# What is being asked
Nothing left out, nothing added: return the full set of records.

# Data provided
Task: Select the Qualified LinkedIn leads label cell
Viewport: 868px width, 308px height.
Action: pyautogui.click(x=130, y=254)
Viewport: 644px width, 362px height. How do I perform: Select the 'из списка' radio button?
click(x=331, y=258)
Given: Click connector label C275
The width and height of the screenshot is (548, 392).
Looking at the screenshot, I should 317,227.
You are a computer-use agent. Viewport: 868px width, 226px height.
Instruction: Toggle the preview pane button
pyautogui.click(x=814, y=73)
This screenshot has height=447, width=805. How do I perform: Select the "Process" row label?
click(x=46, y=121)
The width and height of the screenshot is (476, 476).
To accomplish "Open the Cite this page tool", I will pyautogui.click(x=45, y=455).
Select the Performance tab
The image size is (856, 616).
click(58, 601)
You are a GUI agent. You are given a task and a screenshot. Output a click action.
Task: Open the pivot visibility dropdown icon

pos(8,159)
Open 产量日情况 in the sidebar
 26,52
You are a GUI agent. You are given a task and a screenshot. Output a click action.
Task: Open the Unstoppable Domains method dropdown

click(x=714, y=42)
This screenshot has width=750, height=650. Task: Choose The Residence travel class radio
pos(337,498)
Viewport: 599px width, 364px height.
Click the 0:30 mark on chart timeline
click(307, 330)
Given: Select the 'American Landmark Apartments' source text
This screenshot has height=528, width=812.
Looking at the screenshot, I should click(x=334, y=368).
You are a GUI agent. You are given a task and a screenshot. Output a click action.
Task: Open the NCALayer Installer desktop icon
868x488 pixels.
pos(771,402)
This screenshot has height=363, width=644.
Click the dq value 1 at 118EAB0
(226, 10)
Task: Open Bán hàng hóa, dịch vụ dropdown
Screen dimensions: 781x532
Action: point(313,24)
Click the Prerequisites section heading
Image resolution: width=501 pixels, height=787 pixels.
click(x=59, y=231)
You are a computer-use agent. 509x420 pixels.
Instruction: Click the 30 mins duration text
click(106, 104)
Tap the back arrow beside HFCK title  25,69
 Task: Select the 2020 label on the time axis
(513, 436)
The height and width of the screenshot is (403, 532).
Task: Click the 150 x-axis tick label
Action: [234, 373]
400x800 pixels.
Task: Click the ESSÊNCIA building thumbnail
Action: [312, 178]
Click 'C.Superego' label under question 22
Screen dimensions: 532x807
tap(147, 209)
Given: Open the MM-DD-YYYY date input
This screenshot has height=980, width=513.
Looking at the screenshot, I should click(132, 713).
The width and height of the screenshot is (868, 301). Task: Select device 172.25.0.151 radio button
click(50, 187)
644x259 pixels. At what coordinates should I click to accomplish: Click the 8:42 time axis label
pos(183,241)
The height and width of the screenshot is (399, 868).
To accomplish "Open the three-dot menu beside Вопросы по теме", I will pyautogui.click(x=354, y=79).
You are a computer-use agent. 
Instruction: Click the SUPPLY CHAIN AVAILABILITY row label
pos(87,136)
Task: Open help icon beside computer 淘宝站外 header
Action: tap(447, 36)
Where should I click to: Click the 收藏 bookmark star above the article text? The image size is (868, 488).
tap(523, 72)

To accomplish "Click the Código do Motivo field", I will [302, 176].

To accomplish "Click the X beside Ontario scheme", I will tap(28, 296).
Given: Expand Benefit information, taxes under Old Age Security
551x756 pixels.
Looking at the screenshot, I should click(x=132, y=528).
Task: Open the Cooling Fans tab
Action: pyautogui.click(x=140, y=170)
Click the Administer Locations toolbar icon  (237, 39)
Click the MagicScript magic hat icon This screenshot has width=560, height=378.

# Written answer
Task: Select the Qualified LinkedIn leads label cell
Viewport: 868px width, 308px height.
Action: pyautogui.click(x=130, y=254)
Viewport: 644px width, 362px height. How do I perform: Select the 'из списка' radio button?
click(x=331, y=258)
Given: Click connector label C275
The width and height of the screenshot is (548, 392).
Looking at the screenshot, I should 317,227.
You are a computer-use agent. Viewport: 868px width, 226px height.
Instruction: Toggle the preview pane button
pyautogui.click(x=814, y=73)
This screenshot has height=447, width=805. How do I perform: Select the "Process" row label?
click(x=46, y=121)
The width and height of the screenshot is (476, 476).
To accomplish "Open the Cite this page tool", I will pyautogui.click(x=45, y=455).
Select the Performance tab
The image size is (856, 616).
click(58, 601)
You are a GUI agent. You are given a task and a screenshot. Output a click action.
Task: Open the pivot visibility dropdown icon

pos(8,159)
Open 产量日情况 in the sidebar
 26,52
You are a GUI agent. You are given a task and a screenshot. Output a click action.
Task: Open the Unstoppable Domains method dropdown

click(x=714, y=42)
This screenshot has width=750, height=650. Task: Choose The Residence travel class radio
pos(337,498)
Viewport: 599px width, 364px height.
Click the 0:30 mark on chart timeline
click(307, 330)
Given: Select the 'American Landmark Apartments' source text
This screenshot has height=528, width=812.
Looking at the screenshot, I should click(x=334, y=368).
You are a GUI agent. You are given a task and a screenshot. Output a click action.
Task: Open the NCALayer Installer desktop icon
868x488 pixels.
pos(771,402)
This screenshot has height=363, width=644.
Click the dq value 1 at 118EAB0
(226, 10)
Task: Open Bán hàng hóa, dịch vụ dropdown
Screen dimensions: 781x532
Action: point(313,24)
Click the Prerequisites section heading
Image resolution: width=501 pixels, height=787 pixels.
click(x=59, y=231)
You are a computer-use agent. 509x420 pixels.
Instruction: Click the 30 mins duration text
click(106, 104)
Tap the back arrow beside HFCK title  25,69
 Task: Select the 2020 label on the time axis
(513, 436)
The height and width of the screenshot is (403, 532).
Task: Click the 150 x-axis tick label
Action: [234, 373]
400x800 pixels.
Task: Click the ESSÊNCIA building thumbnail
Action: [312, 178]
Click 'C.Superego' label under question 22
Screen dimensions: 532x807
tap(147, 209)
Given: Open the MM-DD-YYYY date input
This screenshot has height=980, width=513.
Looking at the screenshot, I should click(132, 713).
The width and height of the screenshot is (868, 301). Task: Select device 172.25.0.151 radio button
click(50, 187)
644x259 pixels. At what coordinates should I click to accomplish: Click the 8:42 time axis label
pos(183,241)
The height and width of the screenshot is (399, 868).
To accomplish "Open the three-dot menu beside Вопросы по теме", I will pyautogui.click(x=354, y=79).
You are a computer-use agent. 
Instruction: Click the SUPPLY CHAIN AVAILABILITY row label
pos(87,136)
Task: Open help icon beside computer 淘宝站外 header
Action: tap(447, 36)
Where should I click to: Click the 收藏 bookmark star above the article text? The image size is (868, 488).
tap(523, 72)

To accomplish "Click the Código do Motivo field", I will [302, 176].

To accomplish "Click the X beside Ontario scheme", I will tap(28, 296).
Given: Expand Benefit information, taxes under Old Age Security
551x756 pixels.
Looking at the screenshot, I should click(x=132, y=528).
Task: Open the Cooling Fans tab
Action: pyautogui.click(x=140, y=170)
Click the Administer Locations toolbar icon  (237, 39)
Click the MagicScript magic hat icon This screenshot has width=560, height=378.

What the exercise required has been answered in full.